Henry got to ride with his buddy Jayden yesterday after school. They zipped all over the place, riding on the flat track, the pit bike track, and even taking a lap of the GP track. Henry had a great time despite a minor crash on the flat track, hopping back up and continuing like it was no big deal. He’s getting more proficient and more adventurous each time we go ride.
I had a special treat this morning. I got to ride with Jo Wottowa, a friend and competitor from “back in the day” when supermoto was a thing. It’s been twelve years since I last rode with this guy. We met up at Ride Organic, Jo on his sharp and zippy KTM 350, me on my Be Em Husky-You.
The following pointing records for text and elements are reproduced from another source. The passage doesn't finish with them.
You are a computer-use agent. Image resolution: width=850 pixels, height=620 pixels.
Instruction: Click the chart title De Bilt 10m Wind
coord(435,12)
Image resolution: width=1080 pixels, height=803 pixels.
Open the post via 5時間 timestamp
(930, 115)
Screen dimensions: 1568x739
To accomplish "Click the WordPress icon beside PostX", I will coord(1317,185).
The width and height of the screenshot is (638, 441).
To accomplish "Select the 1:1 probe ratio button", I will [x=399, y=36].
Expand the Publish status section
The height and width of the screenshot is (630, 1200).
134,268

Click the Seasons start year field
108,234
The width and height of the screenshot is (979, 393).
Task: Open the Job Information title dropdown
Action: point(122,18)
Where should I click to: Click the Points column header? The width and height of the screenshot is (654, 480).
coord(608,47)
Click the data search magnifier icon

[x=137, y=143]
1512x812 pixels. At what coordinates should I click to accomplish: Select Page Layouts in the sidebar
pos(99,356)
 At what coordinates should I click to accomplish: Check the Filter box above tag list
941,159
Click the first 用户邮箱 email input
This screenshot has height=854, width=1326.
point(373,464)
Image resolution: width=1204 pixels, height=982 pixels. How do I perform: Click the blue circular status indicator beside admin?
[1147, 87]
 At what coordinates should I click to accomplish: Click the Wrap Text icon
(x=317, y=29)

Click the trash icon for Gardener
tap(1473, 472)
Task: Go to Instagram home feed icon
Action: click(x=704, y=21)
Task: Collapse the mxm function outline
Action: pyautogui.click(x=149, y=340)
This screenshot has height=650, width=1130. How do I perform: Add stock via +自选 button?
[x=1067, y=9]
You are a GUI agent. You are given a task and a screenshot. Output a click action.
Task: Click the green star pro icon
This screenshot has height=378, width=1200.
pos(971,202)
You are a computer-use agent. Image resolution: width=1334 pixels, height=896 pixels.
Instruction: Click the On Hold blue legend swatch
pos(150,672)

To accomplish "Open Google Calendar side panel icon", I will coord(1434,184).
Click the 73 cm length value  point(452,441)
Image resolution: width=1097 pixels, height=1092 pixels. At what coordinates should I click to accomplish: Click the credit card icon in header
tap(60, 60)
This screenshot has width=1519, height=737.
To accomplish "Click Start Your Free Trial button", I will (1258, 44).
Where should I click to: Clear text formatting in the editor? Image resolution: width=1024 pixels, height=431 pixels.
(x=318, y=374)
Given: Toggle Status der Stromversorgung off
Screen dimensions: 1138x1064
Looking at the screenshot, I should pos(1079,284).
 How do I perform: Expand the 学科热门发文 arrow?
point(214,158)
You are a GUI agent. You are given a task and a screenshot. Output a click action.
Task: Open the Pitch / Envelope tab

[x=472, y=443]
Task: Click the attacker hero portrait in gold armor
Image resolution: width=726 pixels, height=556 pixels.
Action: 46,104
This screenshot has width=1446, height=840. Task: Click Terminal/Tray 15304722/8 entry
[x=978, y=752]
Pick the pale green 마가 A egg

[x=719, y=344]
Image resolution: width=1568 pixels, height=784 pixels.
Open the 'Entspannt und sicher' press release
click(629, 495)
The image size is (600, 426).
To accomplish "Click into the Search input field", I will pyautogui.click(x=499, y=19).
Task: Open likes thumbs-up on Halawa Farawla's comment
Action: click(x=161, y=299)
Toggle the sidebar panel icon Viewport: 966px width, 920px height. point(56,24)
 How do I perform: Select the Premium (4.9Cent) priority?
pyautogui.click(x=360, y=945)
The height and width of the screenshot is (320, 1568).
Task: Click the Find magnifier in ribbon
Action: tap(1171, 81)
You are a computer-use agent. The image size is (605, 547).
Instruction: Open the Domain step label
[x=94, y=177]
Jo and his buddy JJ showed me the way around the Ride Organic GP track. JJ is fine throttle jockey, ripping through the woods like his hair is on fire. Jo and I agree that a more stately pace is the dignified way to go – we prefer to savor those fine moments on the trail when the temperature is a perfect 70 degrees. To keep things interesting, Jo devised a challenge for JJ – try to lap Jo and Bill more than once in 10 laps of the GP track. JJ was all over it, and ripped off into the woods in a cloud of dust and fine four stroke noise. In truth, when JJ passed me, I was pretty happy about it – my throttle arm had “pumped” to the point where I was accelerating unintendedly at unfortunate moments. JJ claimed he was experiencing the same thing, but I suspect he was just being a good boy and humoring an elder.
Before our morning was over, we made plans to ride together again. Reconnecting with an old friend and finding you still have all those things in common leaves you with a really happy feeling.